One mongodb collection
{
"_id" : ObjectId("574bbae4d009b5364abaebe5"),
"cityid" : 406,
"location" : {
"type" : "Point",
"coordinates" : [
118.602355,
24.89083
]
},
"shopid" : "a"
}
with about 50, 000 rows;
and indexes:
[
{
"v" : 1,
"key" : {
"_id" : 1
},
"name" : "_id_",
"ns" : "pingan-test.shop_actinfo_collection_0530"
},
{
"v" : 1,
"key" : {
"location" : "2dsphere"
},
"name" : "location_2dsphere",
"ns" : "pingan-test.shop_actinfo_collection_0530",
"2dsphereIndexVersion" : 3
},
{
"v" : 1,
"key" : {
"shopid" : 1,
"cityid" : 1
},
"name" : "shopid_1_cityid_1",
"ns" : "pingan-test.shop_actinfo_collection_0530"
}
]
I query this collection like:
body = {'cityid': 2, 'location': {'$near': {'$geometry': {'type': 'Point', 'coordinates': [122.0, 31.0]}}}, 'shopid': {'$in': ['a','b']}}
results = collection.find(body, {'shopid': 1, '_id':0},).batch_size(20).limit(20)
shops = list(results)
The question is that it run about 400ms. But it just take 30ms if we don't care about location.

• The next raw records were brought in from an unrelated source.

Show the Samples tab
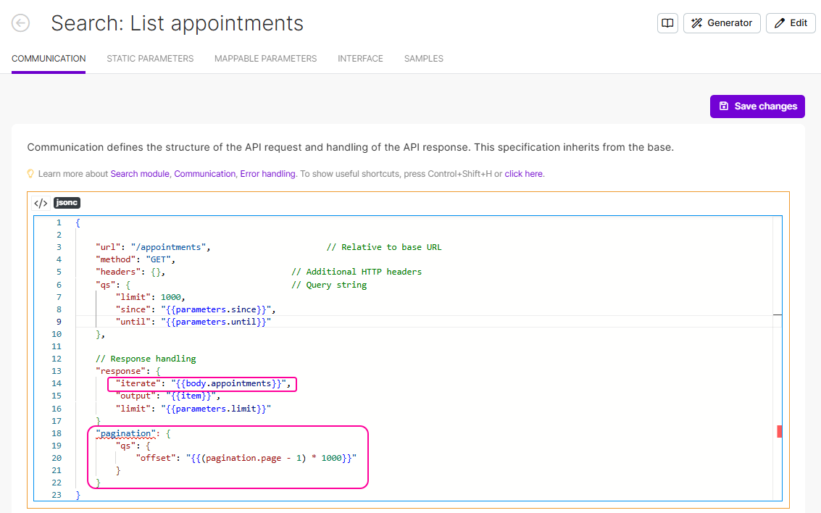Image resolution: width=821 pixels, height=513 pixels. click(423, 59)
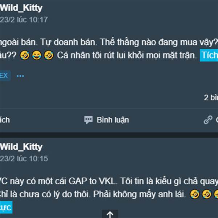Click the tears-of-joy emoji between the two rolling emojis

coord(37,55)
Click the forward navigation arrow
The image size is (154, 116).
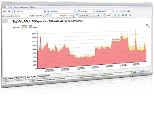(9, 11)
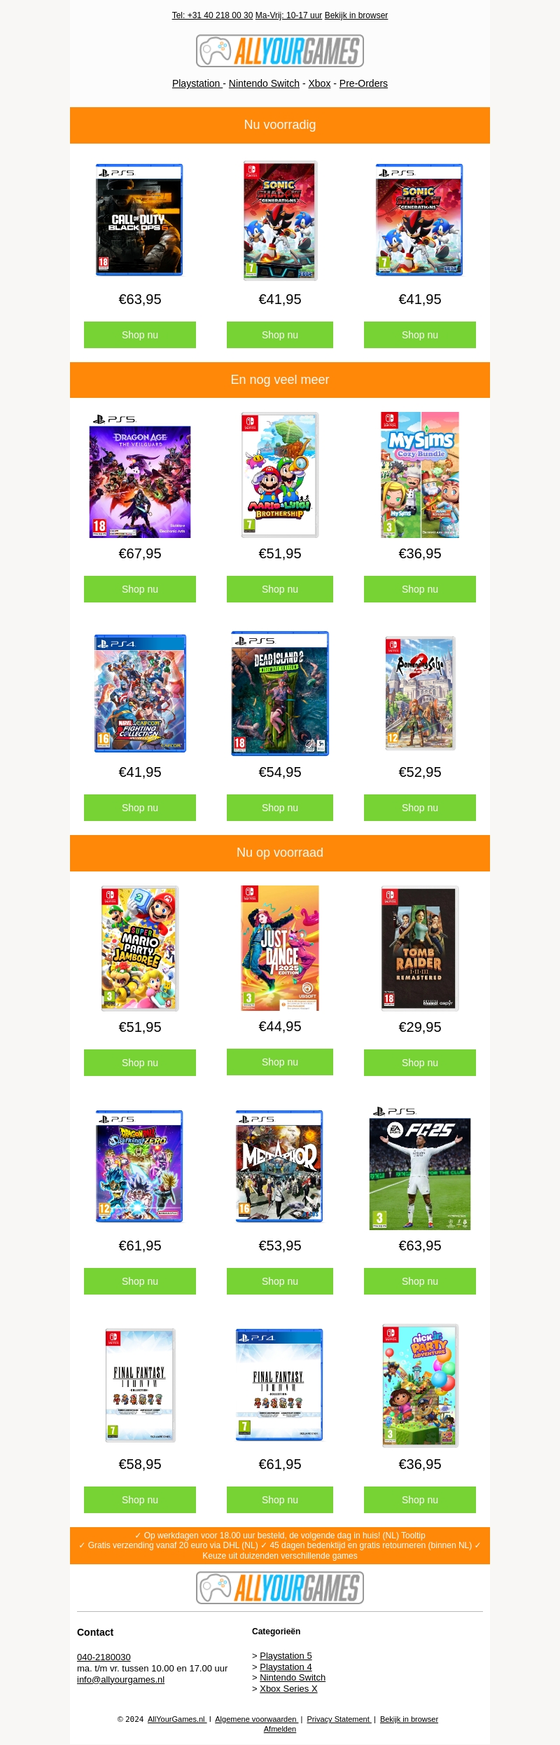Open the Dragon Age The Veilguard cover image
This screenshot has height=1745, width=560.
pos(140,476)
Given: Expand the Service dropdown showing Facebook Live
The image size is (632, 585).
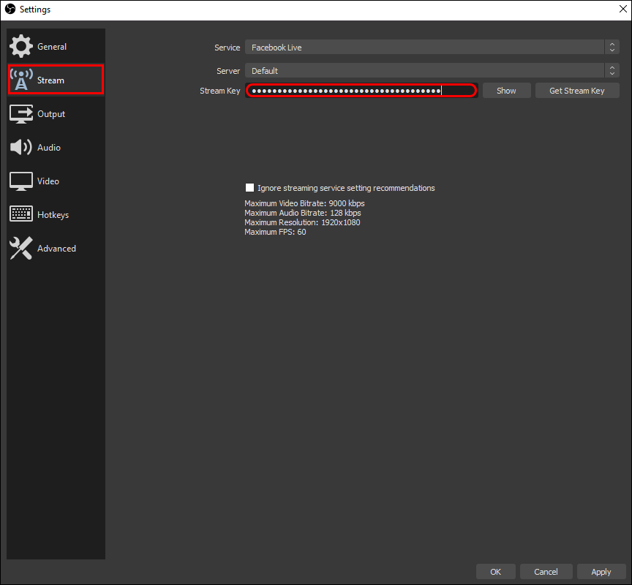Looking at the screenshot, I should click(x=432, y=47).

why and how to fix? please.
You have an index on shopid and cityid, but you search for cityid. Since the index is ordered by shopid first it cannot be used to search by cityid. If you change the index to cityid: 1, shopid: 1, then you will see a performance improvement because your query will be able to search using the index.
after all, i got it.
I just create a index to cityid: 1, shopid: 1, "location" : "2dsphere"
, and then, world peace。
and thanks #tiramisu again.